How can I convert a piece of markdown text to HTML using any JS library like markdown-js or marked without enclosing it in paragraph tag?
For example I like to convert this *italic* text to this <i>italic</i> text without enclosing it in <p></p>.
Edit:
- My question is not how to remove p tags from output after conversion, my question is how to ask the library not to enclose output in p tags.
- markdown-js and marked enclose output inside <p></p> by default.
The marked library allows you to define your own renderer, which allows you to define the output for paragraphs.

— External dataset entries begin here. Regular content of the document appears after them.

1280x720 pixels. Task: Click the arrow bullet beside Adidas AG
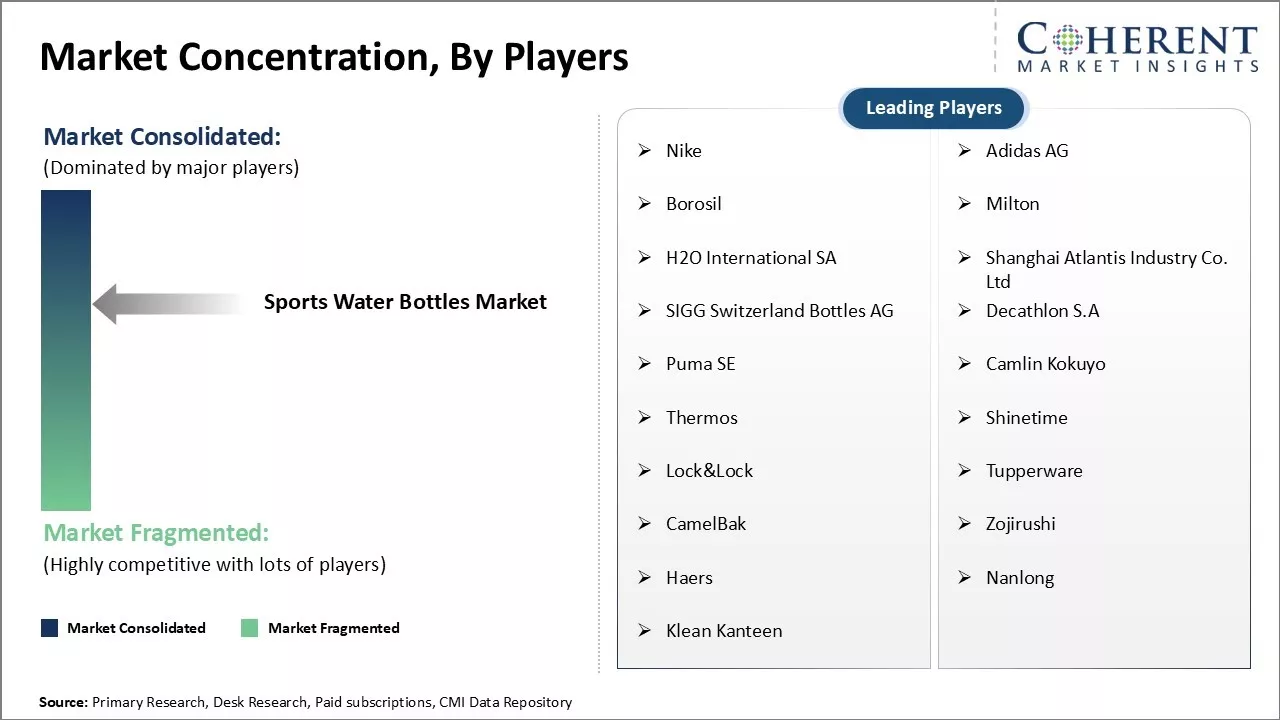coord(965,151)
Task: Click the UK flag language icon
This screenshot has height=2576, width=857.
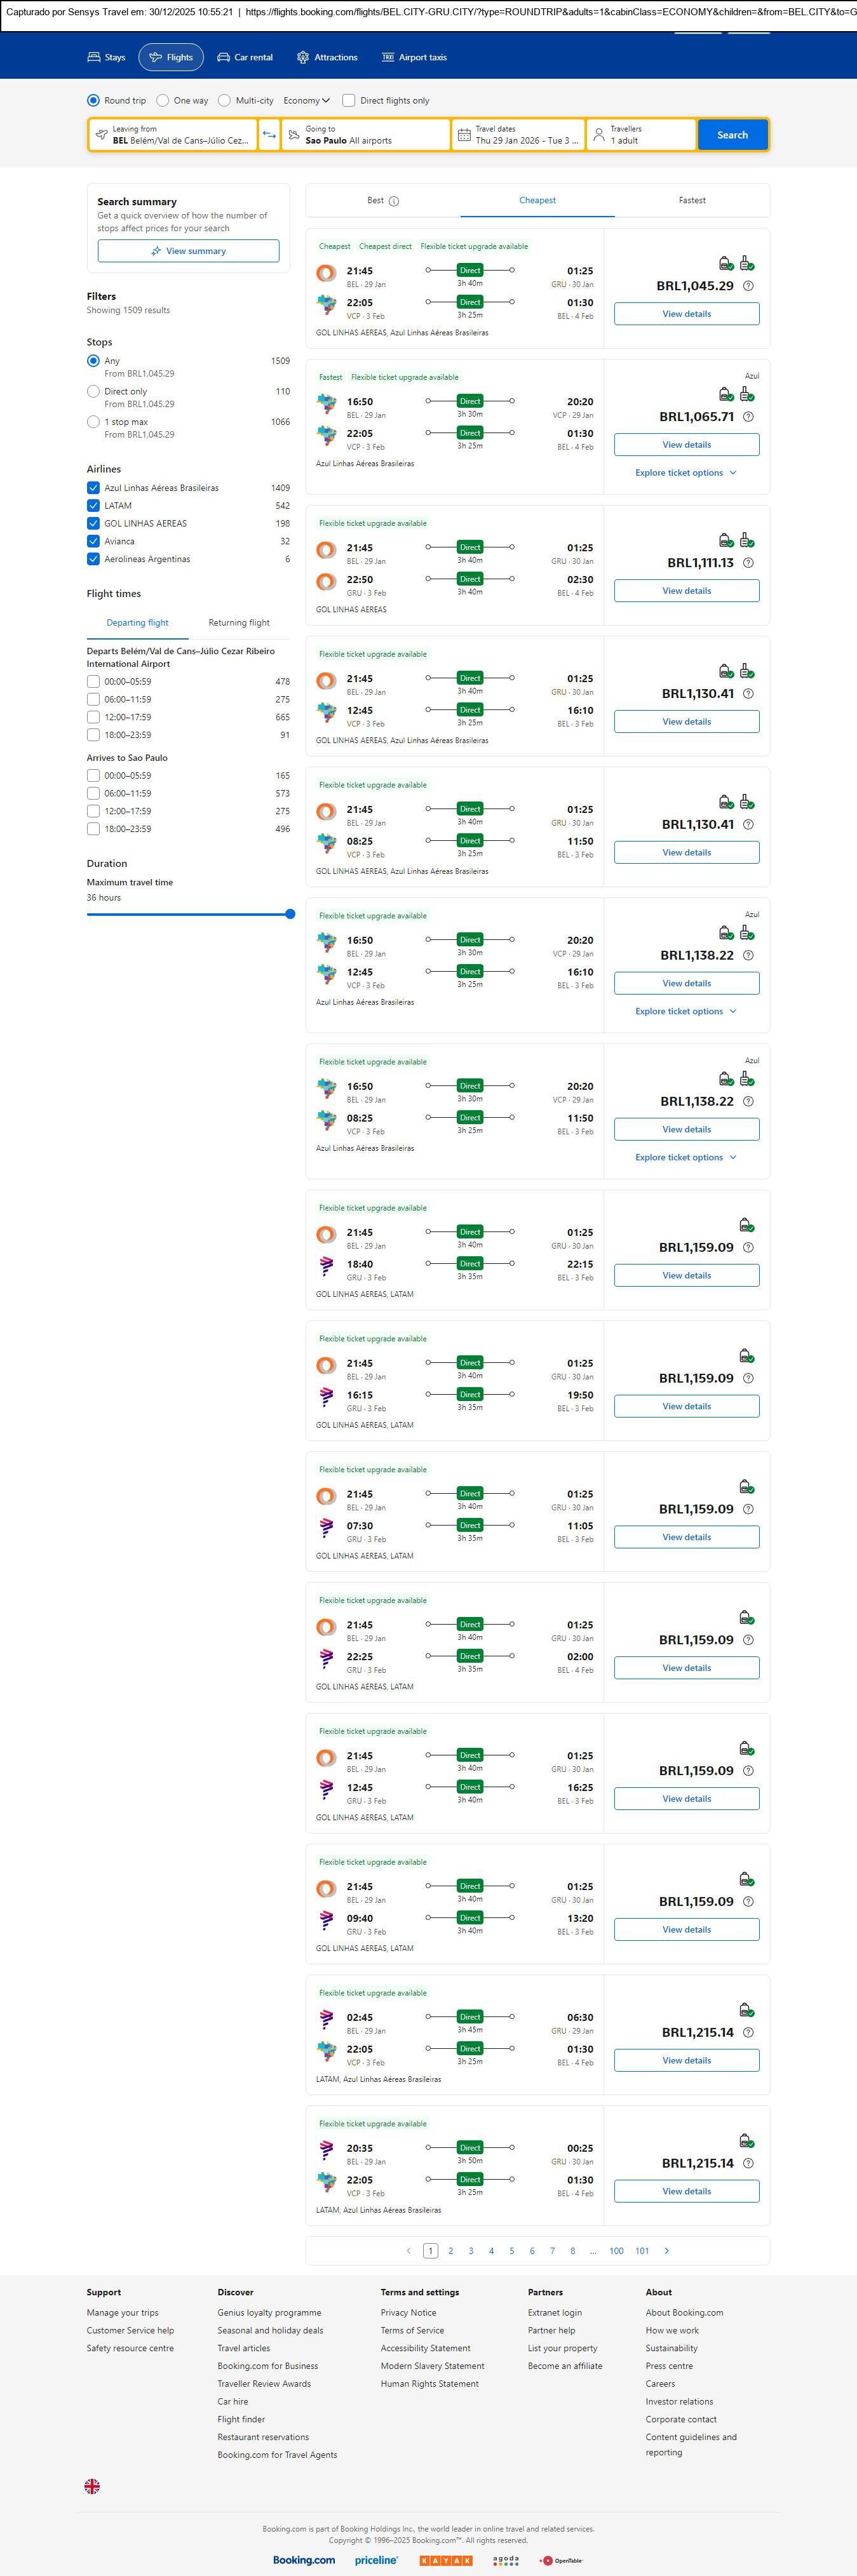Action: point(92,2485)
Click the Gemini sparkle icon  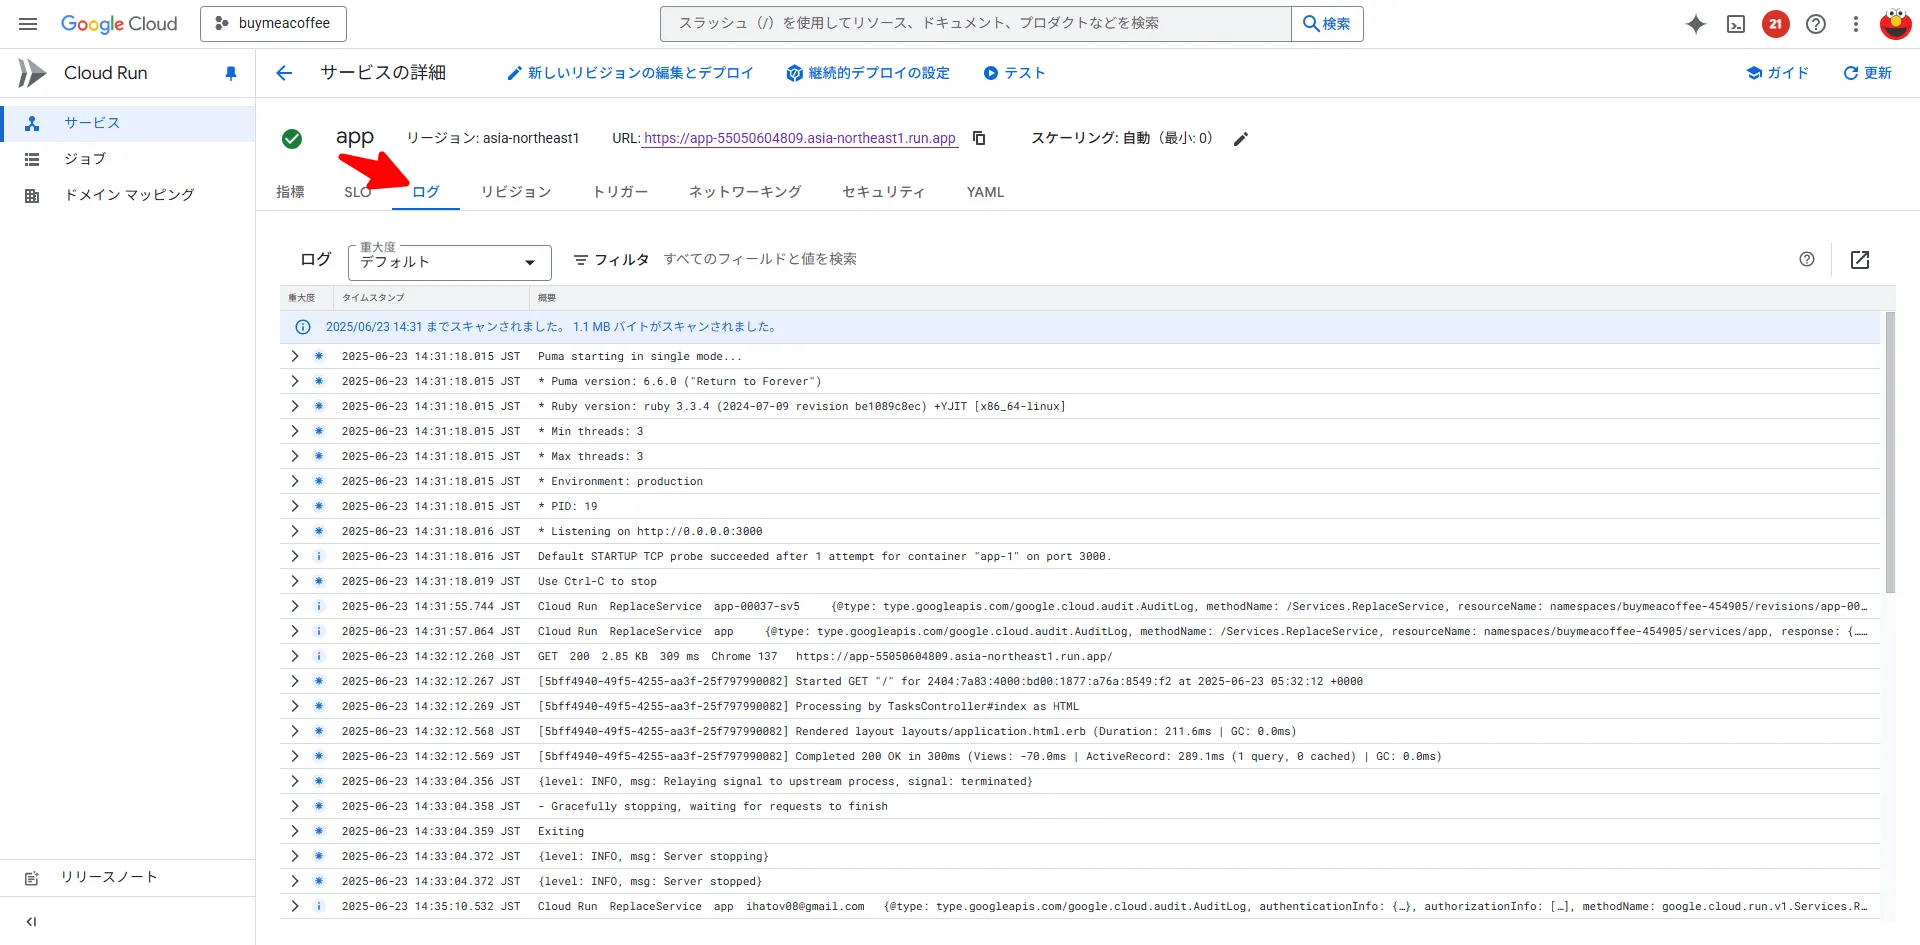[1696, 24]
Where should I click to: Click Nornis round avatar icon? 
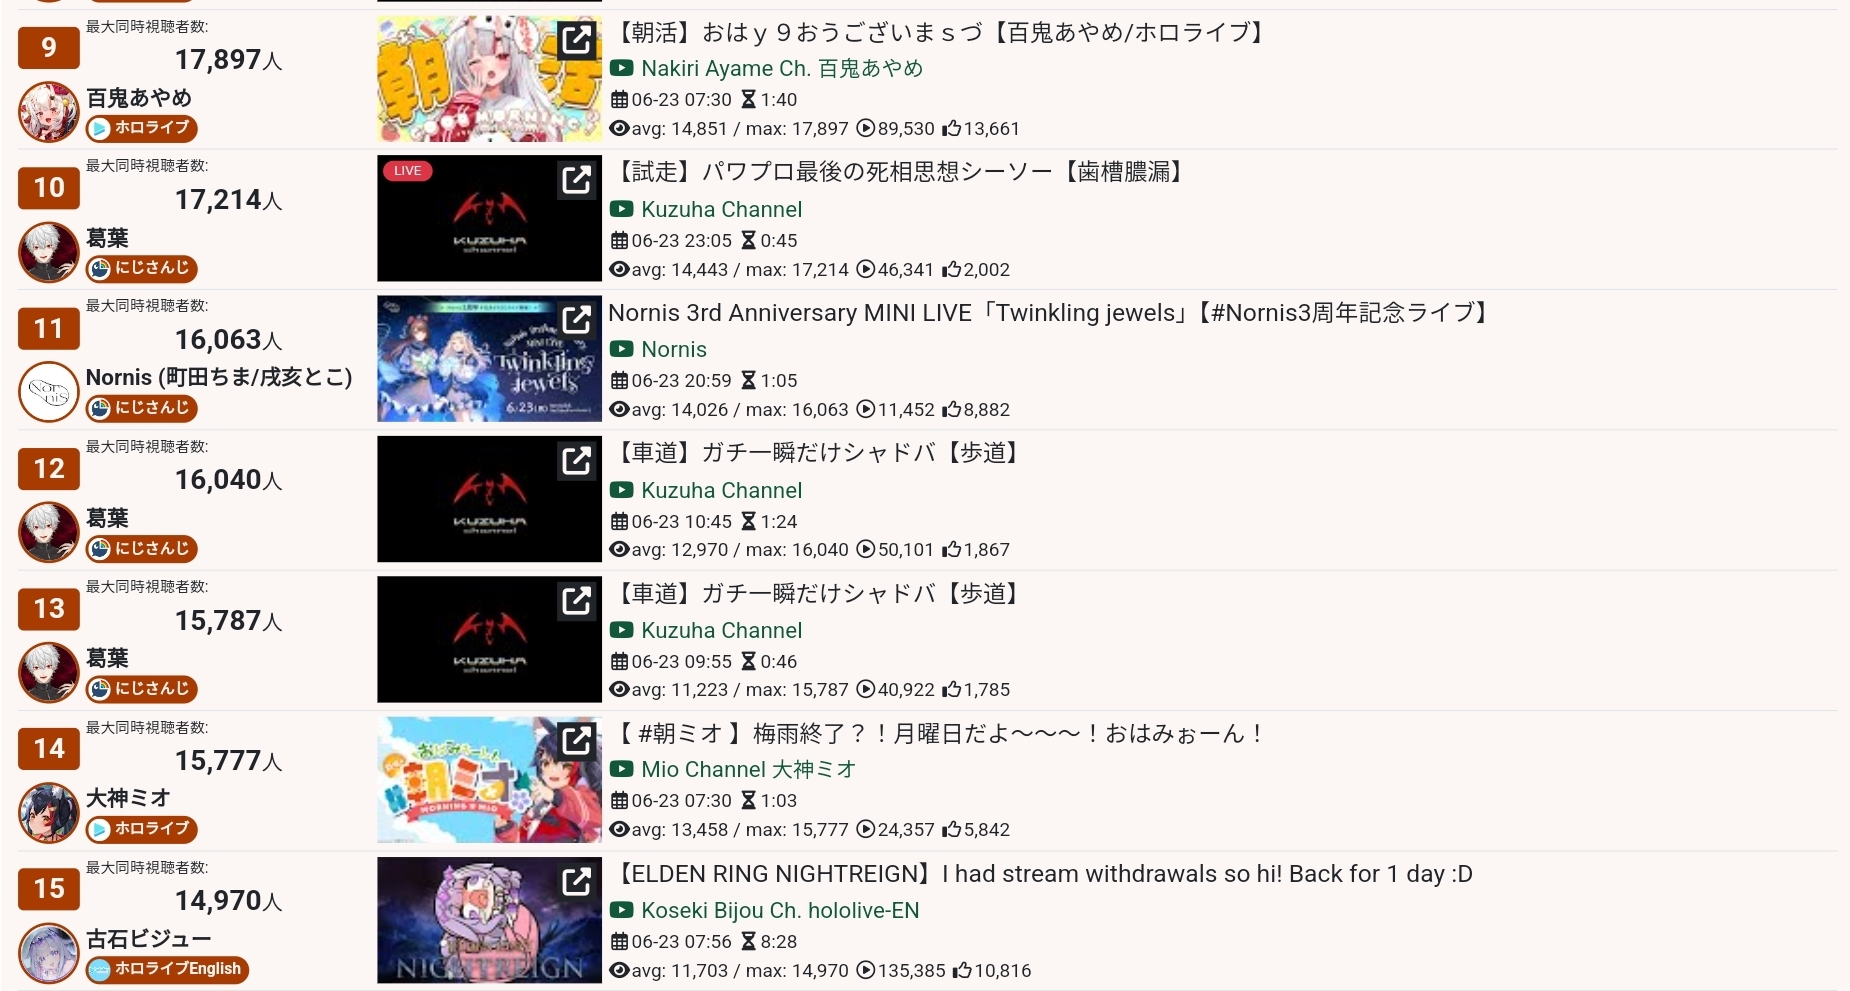48,392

You can pass in your own renderer by using:
marked.setOptions({
renderer: new MyRenderer(),
});
var output = marked('This **text** will be rendered with MyRenderer');
This will require you to define methods for blockquote, html, paragraph and all the other methods that the default marked.Renderer defines.
Here is an example:
function MyRenderer(options) {
this.options = options || {};
}
MyRenderer.prototype.paragraph = function(text) {
return 'This comes from my own renderer: ' + text + '\n';
};
However, this requires some efforts, so the quickest way to get rid of the paragraphs (<p> tags) is to change the code of the existing Renderer in the marked.js file:
Replace:
Renderer.prototype.paragraph = function(text) {
return '<p>' + text + '</p>\n';
};
With:
Renderer.prototype.paragraph = function(text) {
return text + '\n';
};
markdown-it has md.renderInline() method which allows to do that.
I got around this by using a regex on the result:
rawMarkup.replace(/^(?:<p>)?(.*?)(?:<\/p>)?$/, "$1")
This will however only work on simple cases, and will fail in cases where there are two adjacent paragraphs, and possibly others.
After some testing I realized that there is a good reason why there are paragraph tags around the text, and that my implementation will have to adapt.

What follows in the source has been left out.